Section 4 of the Law of Succession Act sets out how succession to property is determined when a person dies:
- Immovable property (land and buildings in Kenya): Always governed by Kenyan law, regardless of the deceased’s domicile.
- Movable property (money, shares, vehicles, personal items): Governed by the law of the country where the deceased was domiciled at the time of death.
- Presumption of domicile: A person who was ordinarily resident in Kenya immediately before death is presumed domiciled in Kenya unless proven otherwise.
Some of the key differences to watch for include:
- Forced heirship rules – Some countries require a fixed portion of the estate to be left to certain family members thus limiting testamentary freedom.
- Recognition of foreign wills – Not all countries accept wills drafted abroad without compliance with their formalities.
- Tax regimes – Inheritance, estate or capital gains taxes may apply differently.
The first step therefore is to seek legal advice in both Kenya and the foreign country to ensure your estate plan complies with all relevant laws
2. Consider multiple wills
One of the most effective tools for cross-border estate planning is the use of separate wills for different countries. A Kenyan will to cover assets located in Kenya and a foreign will drafted under the laws of the country where your overseas property is located.
When drafting multiple wills, coordination is crucial to ensure that one does not inadvertently revoke the other. Engaging experienced cross-border estate lawyers ensures that the language is aligned thus avoiding conflicts.
3. Consider the use of estate planning structures
Rather than holding all assets in your personal name, certain legal structures can make succession easier. They include:
- Trusts. They provide continuity in asset management and can protect beneficiaries.
- Companies or partnerships . They are useful for holding real estate or business assets, offering flexibility in succession.

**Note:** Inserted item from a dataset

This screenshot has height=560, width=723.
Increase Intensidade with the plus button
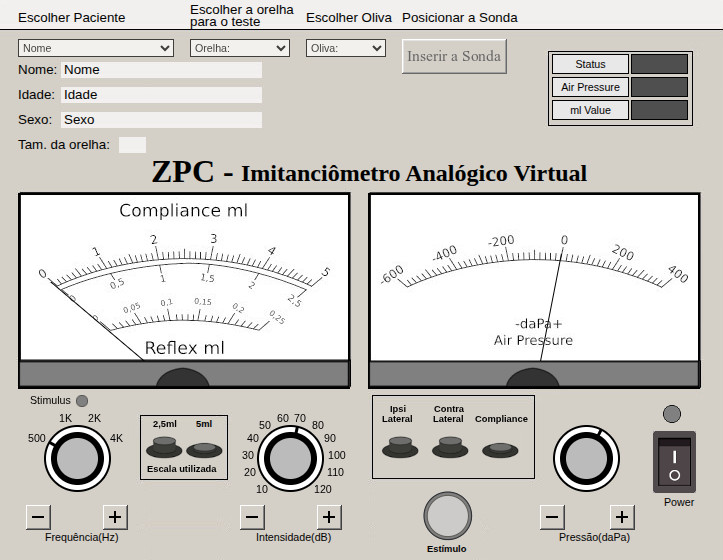pyautogui.click(x=329, y=517)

- Joint ownership with survivorship rights – In some jurisdictions, property automatically passes to the co-owner.
The choice of the structure depends on local law, tax implications and family needs.
4. Plan for taxes and double taxation
Kenya does not currently impose inheritance tax, but foreign countries may charge estate duty, inheritance tax or capital gains tax upon death. In the absence of a double taxation treaty between Kenya and the foreign country, your estate could be taxed twice. It is advisable to consult a tax adviser with cross-border experience who can help you structure ownership in a tax-efficient manner.

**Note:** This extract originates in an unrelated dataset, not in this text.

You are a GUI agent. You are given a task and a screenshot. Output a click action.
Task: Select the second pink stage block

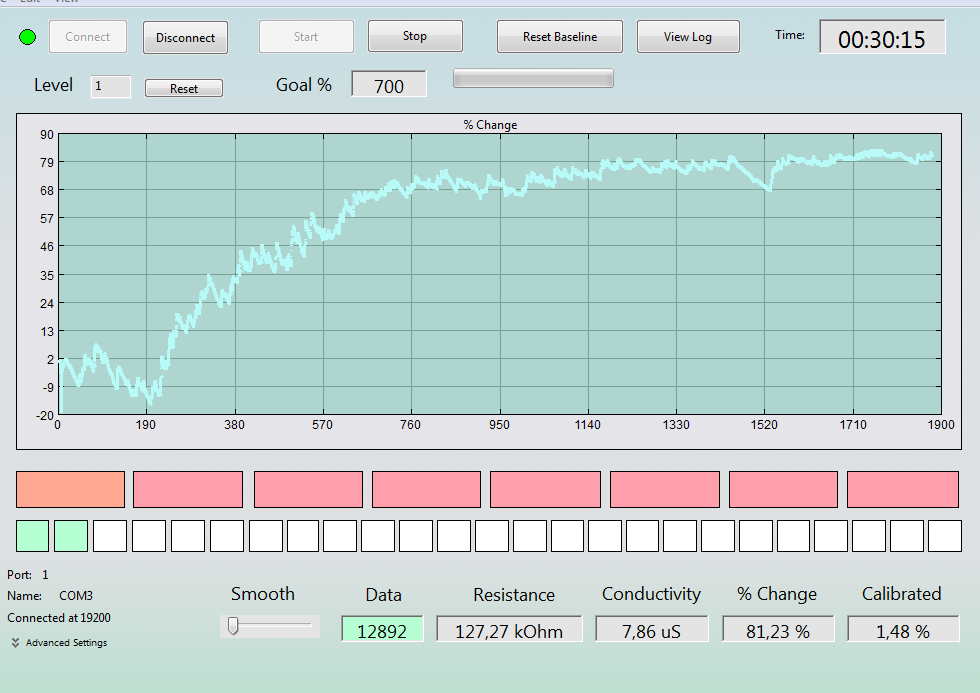(308, 489)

5. Keep clear records and appoint the right executors
Cross-border estates often fail not because of poor planning but due to poor administration. Always ensure that:
- All asset title deeds, investment records and account details are documented and accessible to trusted persons.

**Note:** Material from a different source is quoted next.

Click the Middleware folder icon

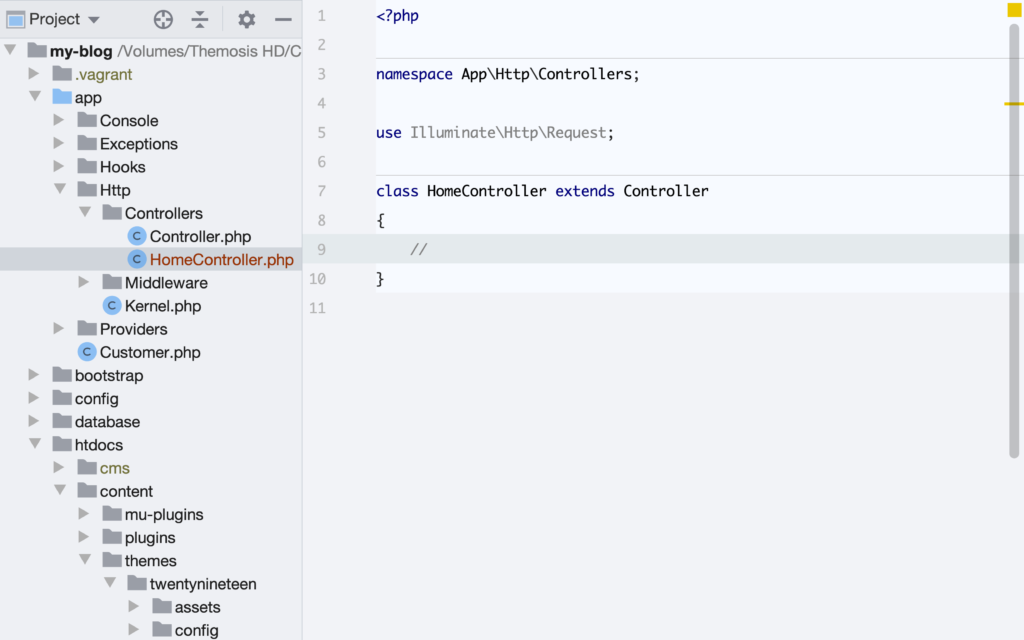pos(111,282)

- Executors are familiar with the laws of all relevant countries.
- At least one executor is resident in the country where the foreign asset is located to ease local compliance.
Conclusion
For Kenyans with foreign assets, a “one-size-fits-all” approach to estate planning is a recipe for disputes and delays. The key is integration as it ensures that all your wills, estate planning structures and strategies work together across countries. By seeking coordinated legal and tax advice, you can preserve your legacy, protect your beneficiaries and ensure your cross-border estate is passed on smoothly and efficiently.